**任务说明**
把这篇讲模拟太阳粒子事件对脑影响的文章里以"目的 通过模拟太阳粒子事件辐射"开头的那段，改写成一份简短的要点清单，主要事实都要保留。

=== 待分析文本 ===

模拟太阳粒子事件对脑的生物效应研究

目的 通过模拟太阳粒子事件辐射,探究其脑损伤效应,为载人深空探测所致辐射健康风险评估提供依据。方法 根据太阳粒子事件主要特征,利用90 MeV的质子全身照射小鼠,照射剂量分别为0、0.1、0.3、0.5、1和2 Gy,照射后3、7 d,采用平衡木测试、转棒测试和新物体识别进行小鼠行为学检测,采用高尔基体染色和尼氏染色法检测海马树突棘密度和尼氏小体数量;采用WST-8法、TBA法和高压液相法检测脑组织超氧化物歧化酶(SOD)活性、丙二醛(MDA)含量和神经递质含量;采用TUNEL法检测细胞凋亡;采用线性和线性平方拟合方法分析剂量与损伤指标变化的量效关系;根据所有脑损伤指标的显著变化的最小剂量点确定脑损伤阈值。结果 与对照组相比,1 Gy质子照射后3和7 d出现丝状伪足树突棘密度显著减小(t=1.82、2.30,P＜0.05)、CA1区异常尼氏小体显著增加(t=2.44、3.77,P＜0.05),照射后7 d即可出现DA含量显著增加(t=2.52,P＜0.05)、Glu含量显著增加(t=4.04,P＜0.05);2 Gy质子照射后3 d出现SOD活力下降(t=3.44,P＜0.05),照射后3、7 d出现MDA含量增加(t=1.90、2.14,P＜0.05)、转棒上攀爬时间减少(t=2.85、2.64,P＜0.05)、新物体识别倾向性下降(t=2.87、2.84,P＜0.05)、海马细胞凋亡增加(t=3.91、3.54,P＜0.05)、5-HT水平增加(t=2.81、2.69,P＜0.05),且在0.1~2 Gy剂量范围内具有剂量-效应关系(R²=0.74~0.99)。结论 90 MeV质子导致小鼠脑损伤的剂量阈值为1 Gy,获得14种量效关系模型,为短期深空飞行乘员的器官剂量限值制定和风险评估提供了生物学依据。

=== 输入数据 ===

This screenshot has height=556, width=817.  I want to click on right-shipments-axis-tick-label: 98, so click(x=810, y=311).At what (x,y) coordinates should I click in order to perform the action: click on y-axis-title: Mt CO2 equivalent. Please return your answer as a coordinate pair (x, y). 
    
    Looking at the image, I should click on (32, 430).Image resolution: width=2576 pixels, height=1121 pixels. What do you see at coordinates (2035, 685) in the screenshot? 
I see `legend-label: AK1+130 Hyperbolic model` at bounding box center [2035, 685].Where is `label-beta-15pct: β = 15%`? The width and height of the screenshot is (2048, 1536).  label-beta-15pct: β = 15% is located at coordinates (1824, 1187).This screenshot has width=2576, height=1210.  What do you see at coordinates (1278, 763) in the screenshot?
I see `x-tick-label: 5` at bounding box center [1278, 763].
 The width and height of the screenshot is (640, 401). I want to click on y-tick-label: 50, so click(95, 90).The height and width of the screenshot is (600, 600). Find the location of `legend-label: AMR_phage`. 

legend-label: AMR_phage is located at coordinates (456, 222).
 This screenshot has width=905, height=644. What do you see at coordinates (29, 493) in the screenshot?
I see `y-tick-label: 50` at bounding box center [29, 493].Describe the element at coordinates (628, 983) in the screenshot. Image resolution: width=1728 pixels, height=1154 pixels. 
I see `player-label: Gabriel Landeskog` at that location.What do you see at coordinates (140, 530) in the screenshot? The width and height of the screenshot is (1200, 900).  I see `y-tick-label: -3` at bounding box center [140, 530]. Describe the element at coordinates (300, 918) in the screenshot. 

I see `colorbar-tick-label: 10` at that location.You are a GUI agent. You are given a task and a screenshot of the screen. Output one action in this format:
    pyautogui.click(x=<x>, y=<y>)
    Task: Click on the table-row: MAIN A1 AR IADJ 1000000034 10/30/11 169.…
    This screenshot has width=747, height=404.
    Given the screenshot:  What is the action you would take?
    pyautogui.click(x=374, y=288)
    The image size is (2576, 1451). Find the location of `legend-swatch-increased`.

===

**回答**
- 目的：模拟太阳粒子事件辐射，研究它对脑的损伤，为载人深空探测的辐射健康风险评估提供依据。
- 方法：用90 MeV质子全身照射小鼠，剂量为0、0.1、0.3、0.5、1、2 Gy。照射后第3天和第7天做行为测试，包括平衡木、转棒和新物体识别。同时检测海马树突棘密度、尼氏小体数量、脑组织SOD活性、MDA含量、神经递质含量和细胞凋亡。用线性和线性平方拟合分析剂量和损伤的关系，并把各项指标出现显著变化的最小剂量定为脑损伤阈值。
- 结果（1 Gy，与对照组相比）：照射后第3、7天，丝状伪足树突棘密度明显减少，CA1区异常尼氏小体明显增加。第7天时，DA和Glu含量明显增加。
- 结果（2 Gy）：第3天SOD活力下降。第3、7天MDA含量增加，转棒上攀爬时间减少，新物体识别倾向性下降，海马细胞凋亡增加，5-HT水平增加。在0.1~2 Gy范围内存在剂量-效应关系（R²=0.74~0.99）。
- 结论：90 MeV质子导致小鼠脑损伤的剂量阈值为1 Gy。研究得到14种量效关系模型，为短期深空飞行乘员的器官剂量限值制定和风险评估提供了生物学依据。